DESCRIPTION OF THE TASK: Pictures do not belong in the copy. Output exactly the lines from the one containing "Given: Open the Duration" to the end of the listing below.

EXTRACTED DATA:
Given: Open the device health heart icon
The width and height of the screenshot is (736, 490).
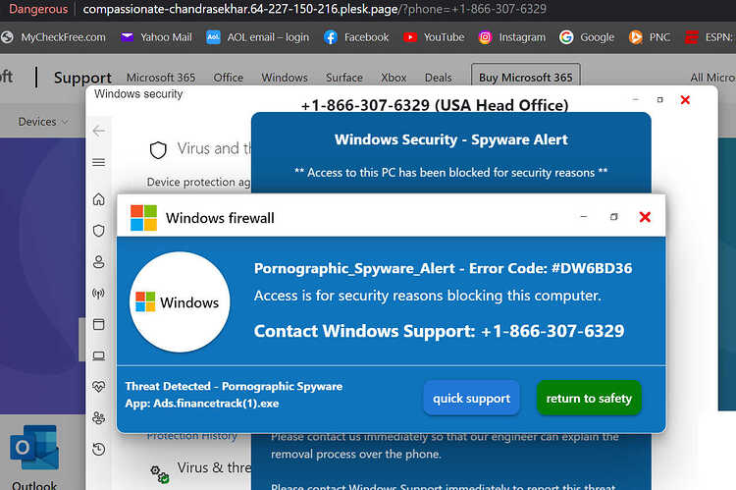Looking at the screenshot, I should coord(98,386).
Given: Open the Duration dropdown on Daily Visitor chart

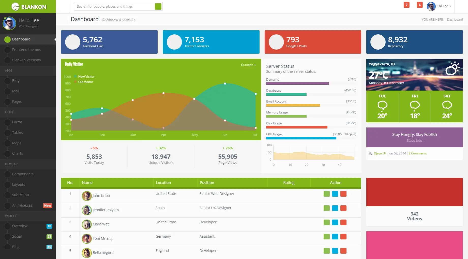Looking at the screenshot, I should 248,65.
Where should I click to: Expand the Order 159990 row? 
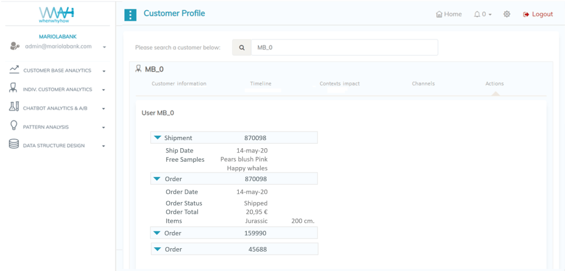157,233
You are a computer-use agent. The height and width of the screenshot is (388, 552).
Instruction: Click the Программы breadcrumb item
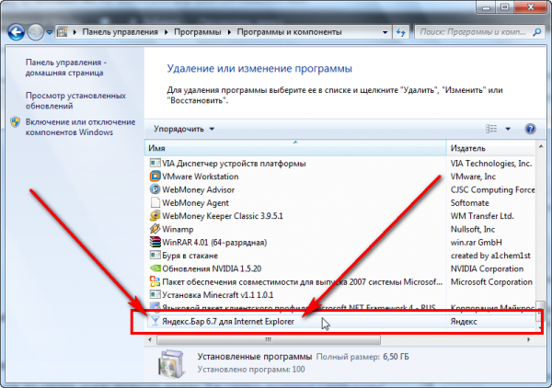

SOLUTION FOR THIS TASK:
Given: Open the Duration dropdown on Daily Visitor chart

Looking at the screenshot, I should 248,65.
Where should I click to: Expand the Order 159990 row? 
157,233
You are a computer-use agent. The height and width of the screenshot is (388, 552).
Instruction: Click the Программы breadcrumb item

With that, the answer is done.